Crime: Adolescents living in intact families are less likely to engage in delinquency than their peers living in non-intact families. Compared to peers in intact families, adolescents in single-parent families and stepfamilies were more likely to engage in delinquency. This relationship appeared to be operating through differences in family processes—parental involvement, supervision, monitoring, and parent child closeness—between intact and non-intact families.
Source: Stephen Demuth and Susan L. Brown, “Family Structure, Family Processes, and Adolescent Delinquency: The Significance of Parental Absence Versus Parental Gender,” Journal of Research in Crime and Delinquency 41, No. 1 (February 2004): 58-81.
– A study using data from the National Longitudinal Study of Adolescent Health explored the relationship between family structure and risk of violent acts in neighborhoods. The results revealed that if the number of fathers is low in a neighborhood, then there is an increase in acts of teen violence. The statistical data showed that a 1% increase in the proportion of single-parent families in a neighborhood is associated with a 3% increase in an adolescent’s level of violence. In other words, adolescents who live in neighborhoods with lower proportions of single-parent families and who report higher levels of family integration commit less violence.

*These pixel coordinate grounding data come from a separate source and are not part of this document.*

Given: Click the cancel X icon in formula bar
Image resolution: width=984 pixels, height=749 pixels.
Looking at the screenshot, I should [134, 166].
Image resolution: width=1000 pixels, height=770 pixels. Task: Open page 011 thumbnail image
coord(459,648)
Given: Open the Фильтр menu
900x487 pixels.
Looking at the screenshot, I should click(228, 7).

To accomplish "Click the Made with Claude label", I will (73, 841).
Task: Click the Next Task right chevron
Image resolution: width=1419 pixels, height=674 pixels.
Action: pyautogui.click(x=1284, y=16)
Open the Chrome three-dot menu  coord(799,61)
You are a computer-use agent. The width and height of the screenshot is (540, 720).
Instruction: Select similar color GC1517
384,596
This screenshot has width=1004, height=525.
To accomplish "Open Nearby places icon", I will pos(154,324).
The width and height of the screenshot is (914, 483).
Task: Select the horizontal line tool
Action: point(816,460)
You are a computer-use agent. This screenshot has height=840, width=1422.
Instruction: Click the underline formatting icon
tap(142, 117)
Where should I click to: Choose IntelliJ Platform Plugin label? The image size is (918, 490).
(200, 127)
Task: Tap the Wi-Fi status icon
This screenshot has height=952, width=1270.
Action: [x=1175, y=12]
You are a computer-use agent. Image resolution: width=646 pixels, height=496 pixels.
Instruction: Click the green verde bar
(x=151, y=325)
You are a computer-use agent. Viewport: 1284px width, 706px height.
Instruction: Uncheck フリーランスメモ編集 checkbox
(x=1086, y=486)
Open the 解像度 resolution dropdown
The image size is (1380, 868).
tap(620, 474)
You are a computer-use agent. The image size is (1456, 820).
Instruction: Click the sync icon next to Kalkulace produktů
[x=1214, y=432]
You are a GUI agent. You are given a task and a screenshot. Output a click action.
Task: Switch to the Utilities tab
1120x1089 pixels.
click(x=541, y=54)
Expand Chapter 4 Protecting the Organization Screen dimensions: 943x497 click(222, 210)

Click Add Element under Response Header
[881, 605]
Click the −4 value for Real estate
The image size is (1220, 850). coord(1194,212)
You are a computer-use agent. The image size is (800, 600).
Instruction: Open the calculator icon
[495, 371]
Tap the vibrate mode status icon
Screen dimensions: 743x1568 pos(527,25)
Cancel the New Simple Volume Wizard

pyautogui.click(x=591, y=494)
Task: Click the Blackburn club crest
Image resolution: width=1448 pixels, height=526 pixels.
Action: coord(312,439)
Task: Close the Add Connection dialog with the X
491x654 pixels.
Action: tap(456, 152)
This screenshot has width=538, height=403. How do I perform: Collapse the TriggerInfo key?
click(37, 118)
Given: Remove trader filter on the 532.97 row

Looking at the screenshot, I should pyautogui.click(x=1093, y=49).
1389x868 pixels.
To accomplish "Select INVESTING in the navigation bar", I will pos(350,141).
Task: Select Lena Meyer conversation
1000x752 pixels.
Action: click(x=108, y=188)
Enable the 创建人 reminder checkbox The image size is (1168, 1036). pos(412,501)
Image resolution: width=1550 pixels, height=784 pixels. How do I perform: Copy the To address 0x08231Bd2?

Source: Knoester, C., & Hayne, D.A. (2005). “Community context, social integration into family, and youth violence.” Journal of Marriage and Family 67, 767-780.
– Children age 10 to 17 living with two biological or adoptive parents were significantly less likely to experience sexual assault, child maltreatment, other types of major violence, and non-victimization type of adversity, and were less likely to witness violence in their families compared to peers living in single-parent families and stepfamilies.
Source: Heather A. Turner, “The Effect of Lifetime Victimization on the Mental Health of Children and Adolescents,” Social Science & Medicine, Vol. 62, No. 1, (January 2006), pp. 13-27.
A study of 109 juvenile offenders indicated that family structure significantly predicts delinquency.
Source: Bush, Connee, Ronald L. Mullis, and Ann K. Mullis. “Differences in Empathy Between Offender and Nonoffender Youth.” Journal of Youth and Adolescence 29 (August 2000): 467-478.
Sexual Activity and Teen Pregnancy: A study using a sample of 1409 rural southern adolescents (851 females and 558 males) aged 11 – 18 years, investigated the correlation between father absence and self-reported sexual activity. The results revealed that adolescents in father-absence homes were more likely to report being sexually active compared to adolescents living with their fathers.
Source: Hendricks, C.S., Cesario, S.K., Murdaugh, C., Gibbons, M.E., Servonsky, E.J., Bobadilla, R.V., Hendricks, D.L., Spencer-Morgan, B., & Tavakoli, A. (2005).
– Being raised by a single mother raises the risk of teen pregnancy, marrying with less than a high school degree, and forming a marriage where both partners have less than a high school degree.